──────── Exercise material
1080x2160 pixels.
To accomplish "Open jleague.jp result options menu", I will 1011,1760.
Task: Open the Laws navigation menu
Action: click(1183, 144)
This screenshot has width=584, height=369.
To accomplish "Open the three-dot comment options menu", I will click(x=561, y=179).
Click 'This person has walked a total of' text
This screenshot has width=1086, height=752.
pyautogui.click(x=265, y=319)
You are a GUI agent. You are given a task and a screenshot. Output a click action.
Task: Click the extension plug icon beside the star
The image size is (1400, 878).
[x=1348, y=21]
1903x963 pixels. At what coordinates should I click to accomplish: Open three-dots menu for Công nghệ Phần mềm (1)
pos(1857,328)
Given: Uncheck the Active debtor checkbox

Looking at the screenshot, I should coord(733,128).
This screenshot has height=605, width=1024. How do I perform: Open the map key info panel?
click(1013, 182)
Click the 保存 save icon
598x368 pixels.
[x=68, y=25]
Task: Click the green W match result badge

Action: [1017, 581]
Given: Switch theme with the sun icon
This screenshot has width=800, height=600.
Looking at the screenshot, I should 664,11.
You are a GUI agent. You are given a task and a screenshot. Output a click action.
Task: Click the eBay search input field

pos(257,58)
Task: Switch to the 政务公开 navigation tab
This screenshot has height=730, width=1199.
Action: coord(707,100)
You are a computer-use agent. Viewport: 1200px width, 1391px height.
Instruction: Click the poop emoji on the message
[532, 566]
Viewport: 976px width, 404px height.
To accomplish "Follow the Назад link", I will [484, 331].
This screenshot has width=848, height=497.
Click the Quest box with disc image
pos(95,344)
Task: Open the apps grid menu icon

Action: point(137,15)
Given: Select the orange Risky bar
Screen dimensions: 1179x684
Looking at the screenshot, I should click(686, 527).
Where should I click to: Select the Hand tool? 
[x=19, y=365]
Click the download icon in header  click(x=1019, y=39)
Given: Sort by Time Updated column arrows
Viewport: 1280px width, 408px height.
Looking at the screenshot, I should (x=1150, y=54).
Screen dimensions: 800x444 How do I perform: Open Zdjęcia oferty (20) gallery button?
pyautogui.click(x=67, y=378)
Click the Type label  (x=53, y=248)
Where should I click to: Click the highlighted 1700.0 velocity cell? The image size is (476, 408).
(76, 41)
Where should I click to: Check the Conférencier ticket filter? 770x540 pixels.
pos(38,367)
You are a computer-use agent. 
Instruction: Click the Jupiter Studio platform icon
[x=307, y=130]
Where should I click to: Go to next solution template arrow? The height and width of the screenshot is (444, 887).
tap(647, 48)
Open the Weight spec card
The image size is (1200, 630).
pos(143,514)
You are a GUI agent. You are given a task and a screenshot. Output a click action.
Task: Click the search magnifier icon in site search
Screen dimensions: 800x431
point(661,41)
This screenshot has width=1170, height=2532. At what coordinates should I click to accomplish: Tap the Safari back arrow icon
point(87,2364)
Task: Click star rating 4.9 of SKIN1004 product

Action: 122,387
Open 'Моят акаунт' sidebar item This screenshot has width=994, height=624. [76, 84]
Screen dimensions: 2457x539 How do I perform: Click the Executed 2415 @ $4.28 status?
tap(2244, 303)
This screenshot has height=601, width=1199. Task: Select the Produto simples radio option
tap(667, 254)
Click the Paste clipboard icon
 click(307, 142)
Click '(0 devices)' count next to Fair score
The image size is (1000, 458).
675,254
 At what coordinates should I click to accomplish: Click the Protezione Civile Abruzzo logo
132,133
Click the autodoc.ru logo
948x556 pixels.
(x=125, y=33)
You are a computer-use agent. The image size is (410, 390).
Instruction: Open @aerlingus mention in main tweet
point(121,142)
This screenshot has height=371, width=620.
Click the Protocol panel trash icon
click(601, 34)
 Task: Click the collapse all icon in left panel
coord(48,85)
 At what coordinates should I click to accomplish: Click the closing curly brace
────────────────
- **Problem statement**
All lines with the word "computer" must be located in the data and copied.

- **Reply to the exercise**
You are a computer-use agent. Viewport: 1200px width, 1391px height.
You are a computer-use agent. 
You are a computer-use agent. The image size is (410, 390).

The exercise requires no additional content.